Dai camper turistici alle ambulanze. Dalle ambulanze ai tir ospedalieri che sostituiscono i reparti di Terapia intensiva. E da questi ultimi, adesso, ai mezzi in grado di mantenere temperature bassissime per trasportare l'eventuale vaccino. C'è un'azienda, alla zona industriale di Catania, che da quando è iniziata l'emergenza nuovo coronavirus non si è fermata un attimo: mai come durante questa pandemia è stato così importante assemblare le autoambulanze in breve tempo.

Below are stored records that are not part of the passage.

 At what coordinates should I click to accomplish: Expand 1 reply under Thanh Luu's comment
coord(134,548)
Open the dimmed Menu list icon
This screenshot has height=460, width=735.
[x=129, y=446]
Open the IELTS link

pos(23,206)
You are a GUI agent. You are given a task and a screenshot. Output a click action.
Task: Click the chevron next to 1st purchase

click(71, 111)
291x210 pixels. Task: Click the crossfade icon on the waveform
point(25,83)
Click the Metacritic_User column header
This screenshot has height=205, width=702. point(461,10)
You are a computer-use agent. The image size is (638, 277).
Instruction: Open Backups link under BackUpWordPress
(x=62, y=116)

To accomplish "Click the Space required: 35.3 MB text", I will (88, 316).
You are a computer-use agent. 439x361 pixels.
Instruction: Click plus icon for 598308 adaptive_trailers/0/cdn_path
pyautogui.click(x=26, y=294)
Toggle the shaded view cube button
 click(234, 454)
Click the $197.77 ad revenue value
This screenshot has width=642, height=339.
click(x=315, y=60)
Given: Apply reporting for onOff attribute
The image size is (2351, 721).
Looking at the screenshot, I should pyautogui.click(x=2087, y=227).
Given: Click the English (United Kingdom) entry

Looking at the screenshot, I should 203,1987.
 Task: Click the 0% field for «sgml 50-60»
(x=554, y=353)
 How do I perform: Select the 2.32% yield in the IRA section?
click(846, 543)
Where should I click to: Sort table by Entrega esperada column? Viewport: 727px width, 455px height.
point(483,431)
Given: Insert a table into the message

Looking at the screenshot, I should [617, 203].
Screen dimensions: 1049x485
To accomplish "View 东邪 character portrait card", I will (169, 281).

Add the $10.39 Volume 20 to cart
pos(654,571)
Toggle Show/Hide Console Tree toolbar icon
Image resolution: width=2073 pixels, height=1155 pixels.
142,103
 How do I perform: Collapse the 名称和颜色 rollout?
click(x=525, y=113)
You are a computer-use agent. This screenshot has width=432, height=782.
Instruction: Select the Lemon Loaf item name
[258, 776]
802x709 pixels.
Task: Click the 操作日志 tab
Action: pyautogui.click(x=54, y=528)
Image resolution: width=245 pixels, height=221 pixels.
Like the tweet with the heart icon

"Lunedì arriva il furgone vuoto dalla casa di produzione, venerdì c'è un'unità di Rianimazione marciante", afferma Giovanni Grasso, socio della GGG Elettromeccanica, impresa a conduzione familiare nata nel 1962Tre generazioni di ingegneri che, adesso, hanno deciso di dedicarsi alla sanità. E che hanno messo a punto un sistema ospedaliero modulare che si muove sui container a ruote: dal triage al ricovero intensivo, "compresi respiratori polmonari, cardio monitor, sistemi di produzione di ossigeno, impianti per i liquidi e stanza dei medici. Costa sui 200mila euro", prosegue Grasso, docente di Progettazione meccanica all'università di Catania e nipote del fondatore dell'impresa.

Nel capannone gli operai sono al lavoro per assemblare gli interni delle ambulanze e allacciare le parti elettriche e meccaniche. Al piano di sopra, invece, ci sono le macchine che stampano e sagomano i dettagli. Ce n'è una fila tutti pronti, "ma attendiamo che ci arrivino i furgoni per poterli montare". "A febbraio – spiega Grasso – il nostro ufficio di progettazione si è chiuso in una stanza e ha deciso di affrontare la Covid-19 come un foglio bianco. Immaginando problemi e soluzioni tentando di partire da zero". I progetti realizzati e scartati sono stati tanti. Finché non si è deciso di mettere a frutto l'esperienza di trent'anni di allestimento di ambulanze e di lavorare sulle ruote. "Abbiamo pensato al sistema dei container, immaginando l'intero percorso del paziente Covid: il triage con filtraggio dell'aria, lo spazio per eseguire i tamponi e attrezzature di rianimazione d'emergenza, per eventuali aggravamenti improvvisi. Poi il reparto di Terapia intensiva, con quattro posti letto completamente attrezzati. La Tac mobile e, infine, l'ambulanza di biocontenimento per il trasporto del paziente".

"Si tratta di strutture di dimensioni contenute, che escono dai nostri magazzini pronte all'uso. Servono due ore per metterle in funzione e possono essere piazzate in qualunque luogo raggiungibile tramite una strada asfaltata", conferma Giuliana Nicoletti, socia dell'azienda e moglie di Grasso. "Siamo in grado di produrne dieci ogni mese, ma possiamo decuplicare all'occorrenza la nostra capacità di realizzazione", aggiunge Nicoletti. Per il momento, le unità mobili di Terapia intensiva sono prototipi. "Un container per triage e tamponi è pronto per partire per la Toscana", spiega il marito. Le ambulanze di biocontenimento, invece, sono state realizzate per alcune divisioni dei ministeri dell'Interno e della Difesa.

Nel frattempo, l'impresa lavora anche sui veicoli per il trasporto dei vaccini: le poche informazioni arrivate fino a questo momento parlano di temperature fino a meno 80 gradi per mantenere in buone condizioni il vaccino prima della somministrazione. "Abbiamo un prototipo in grado di alimentare un doppio box termico che mantiene la temperatura richiesta, in tutto il Paese serviranno almeno duecento veicoli del genere. Ma dipenderà molto anche dal packaging deciso dalla casa farmaceutica", conclude l'ingegnere.